Don't use functools.lru_cache on methods (meta-pytorch#1650)

esantorella · facebook-github-bot · commit 7e1350b690e7 · 2023-02-03T07:41:27.000-08:00
Summary: Pull Request resolved: meta-pytorch#1650 It can cause memory leaks. For explanation and fix, see https://rednafi.github.io/reflections/dont-wrap-instance-methods-with-functoolslru_cache-decorator-in-python.html Reviewed By: Balandat Differential Revision: D42980747 fbshipit-source-id: 225edb7e43c363d1f2b4580bec77488542b1a7c3
diff --git a/botorch/posteriors/fully_bayesian.py b/botorch/posteriors/fully_bayesian.py
@@ -5,7 +5,7 @@
 
 
 from functools import lru_cache
-from typing import Callable, Tuple
+from typing import Callable, Optional, Tuple
 
 import torch
 from botorch.posteriors.gpytorch import GPyTorchPosterior
@@ -79,41 +79,54 @@ def __init__(self, distribution: MultivariateNormal) -> None:
             else distribution.variance.unsqueeze(-1)
         )
 
+        self._mixture_mean: Optional[Tensor] = None
+        self._mixture_variance: Optional[Tensor] = None
+
+        # using lru_cache on methods can cause memory leaks. See flake8 B019
+        # So we define a function here instead, to be called by self.quantile
+        @lru_cache
+        def _quantile(value: Tensor) -> Tensor:
+            r"""Compute the posterior quantiles for the mixture of models."""
+            if value.numel() > 1:
+                return torch.stack([self.quantile(v) for v in value], dim=0)
+            if value <= 0 or value >= 1:
+                raise ValueError("value is expected to be in the range (0, 1).")

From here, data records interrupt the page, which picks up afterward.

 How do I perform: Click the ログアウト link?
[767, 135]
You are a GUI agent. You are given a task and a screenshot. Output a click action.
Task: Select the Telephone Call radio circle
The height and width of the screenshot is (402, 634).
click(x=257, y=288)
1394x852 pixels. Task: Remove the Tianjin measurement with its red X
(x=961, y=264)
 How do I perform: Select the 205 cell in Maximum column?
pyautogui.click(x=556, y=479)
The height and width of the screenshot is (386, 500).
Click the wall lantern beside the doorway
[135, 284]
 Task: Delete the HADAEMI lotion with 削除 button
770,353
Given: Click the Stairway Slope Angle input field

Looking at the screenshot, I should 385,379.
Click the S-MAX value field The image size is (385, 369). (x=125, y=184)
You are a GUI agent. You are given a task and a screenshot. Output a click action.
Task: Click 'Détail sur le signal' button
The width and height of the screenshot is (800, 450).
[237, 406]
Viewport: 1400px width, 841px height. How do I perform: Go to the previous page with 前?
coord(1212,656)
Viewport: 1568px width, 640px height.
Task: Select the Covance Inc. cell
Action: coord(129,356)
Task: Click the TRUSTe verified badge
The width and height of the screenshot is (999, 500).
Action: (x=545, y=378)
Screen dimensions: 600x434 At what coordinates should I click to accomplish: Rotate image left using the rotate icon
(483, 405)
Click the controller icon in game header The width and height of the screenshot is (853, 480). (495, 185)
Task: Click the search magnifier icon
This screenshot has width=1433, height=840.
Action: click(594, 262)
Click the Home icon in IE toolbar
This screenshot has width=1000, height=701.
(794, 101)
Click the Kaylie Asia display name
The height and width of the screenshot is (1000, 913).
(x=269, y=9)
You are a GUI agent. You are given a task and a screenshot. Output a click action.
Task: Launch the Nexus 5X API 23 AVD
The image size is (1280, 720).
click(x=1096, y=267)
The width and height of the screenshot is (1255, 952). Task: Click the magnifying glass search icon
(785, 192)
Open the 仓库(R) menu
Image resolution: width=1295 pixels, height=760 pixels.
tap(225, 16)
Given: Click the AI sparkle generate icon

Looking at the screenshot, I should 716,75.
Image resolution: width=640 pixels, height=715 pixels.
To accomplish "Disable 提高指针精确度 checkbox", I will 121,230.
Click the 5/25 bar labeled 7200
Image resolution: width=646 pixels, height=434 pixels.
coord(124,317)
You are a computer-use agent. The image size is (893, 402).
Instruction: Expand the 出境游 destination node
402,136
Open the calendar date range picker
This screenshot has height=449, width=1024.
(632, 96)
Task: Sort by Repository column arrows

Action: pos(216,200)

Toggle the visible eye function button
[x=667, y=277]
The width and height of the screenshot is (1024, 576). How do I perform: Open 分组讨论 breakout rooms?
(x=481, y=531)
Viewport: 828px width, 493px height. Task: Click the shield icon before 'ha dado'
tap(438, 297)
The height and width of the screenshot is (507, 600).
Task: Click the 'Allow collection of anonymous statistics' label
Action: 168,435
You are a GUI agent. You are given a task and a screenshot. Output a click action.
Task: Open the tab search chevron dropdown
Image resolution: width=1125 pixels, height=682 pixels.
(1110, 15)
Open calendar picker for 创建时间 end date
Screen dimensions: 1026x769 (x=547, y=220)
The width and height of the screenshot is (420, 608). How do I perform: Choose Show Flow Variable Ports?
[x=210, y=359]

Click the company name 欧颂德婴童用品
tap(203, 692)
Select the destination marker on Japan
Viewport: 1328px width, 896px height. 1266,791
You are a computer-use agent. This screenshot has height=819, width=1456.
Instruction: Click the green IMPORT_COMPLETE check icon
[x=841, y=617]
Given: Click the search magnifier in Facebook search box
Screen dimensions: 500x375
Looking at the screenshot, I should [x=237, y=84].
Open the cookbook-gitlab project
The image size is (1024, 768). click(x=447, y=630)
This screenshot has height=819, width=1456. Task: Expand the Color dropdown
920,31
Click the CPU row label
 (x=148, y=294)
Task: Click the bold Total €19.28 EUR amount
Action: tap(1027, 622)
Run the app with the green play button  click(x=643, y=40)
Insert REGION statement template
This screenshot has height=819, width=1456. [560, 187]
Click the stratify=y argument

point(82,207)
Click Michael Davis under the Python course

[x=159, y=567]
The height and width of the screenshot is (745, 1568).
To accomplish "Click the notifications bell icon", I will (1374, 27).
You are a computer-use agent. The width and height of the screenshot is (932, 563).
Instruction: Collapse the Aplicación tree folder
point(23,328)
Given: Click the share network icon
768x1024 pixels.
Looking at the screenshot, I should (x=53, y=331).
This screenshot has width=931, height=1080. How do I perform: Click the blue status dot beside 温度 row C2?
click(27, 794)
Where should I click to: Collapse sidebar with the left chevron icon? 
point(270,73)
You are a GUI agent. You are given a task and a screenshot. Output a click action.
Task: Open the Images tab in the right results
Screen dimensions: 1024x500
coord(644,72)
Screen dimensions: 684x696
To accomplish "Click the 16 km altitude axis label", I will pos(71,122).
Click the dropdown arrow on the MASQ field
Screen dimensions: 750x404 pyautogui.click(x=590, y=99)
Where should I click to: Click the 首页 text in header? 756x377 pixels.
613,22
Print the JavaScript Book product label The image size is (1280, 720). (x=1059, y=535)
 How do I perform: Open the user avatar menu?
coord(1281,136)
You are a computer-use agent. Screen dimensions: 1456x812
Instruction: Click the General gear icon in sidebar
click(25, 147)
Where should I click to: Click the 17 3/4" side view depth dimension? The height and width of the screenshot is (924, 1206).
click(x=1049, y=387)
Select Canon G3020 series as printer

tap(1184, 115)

+            dist = torch.distributions.Normal(loc=self.mean, scale=self.variance.sqrt())
+            if self.mean.shape[MCMC_DIM] == 1:  # Analytical solution
+                return dist.icdf(value).squeeze(MCMC_DIM)
+            icdf_val = dist.icdf(value)
+            low = icdf_val.min(dim=MCMC_DIM).values - TOL
+            high = icdf_val.max(dim=MCMC_DIM).values + TOL
+            bounds = torch.cat((low.unsqueeze(0), high.unsqueeze(0)), dim=0)
+            return batched_bisect(
+                f=lambda x: dist.cdf(x.unsqueeze(MCMC_DIM)).mean(dim=MCMC_DIM),
+                target=value.item(),
+                bounds=bounds,
+            )
+
+        self._quantile = _quantile
+
     @property
-    @lru_cache(maxsize=None)
     def mixture_mean(self) -> Tensor:
         r"""The posterior mean for the mixture of models."""
-        return self._mean.mean(dim=MCMC_DIM)
+        if self._mixture_mean is None:
+            self._mixture_mean = self._mean.mean(dim=MCMC_DIM)
+        return self._mixture_mean
 
     @property
-    @lru_cache(maxsize=None)
     def mixture_variance(self) -> Tensor:
         r"""The posterior variance for the mixture of models."""
-        num_mcmc_samples = self.mean.shape[MCMC_DIM]
-        t1 = self._variance.sum(dim=MCMC_DIM) / num_mcmc_samples
-        t2 = self._mean.pow(2).sum(dim=MCMC_DIM) / num_mcmc_samples
-        t3 = -(self._mean.sum(dim=MCMC_DIM) / num_mcmc_samples).pow(2)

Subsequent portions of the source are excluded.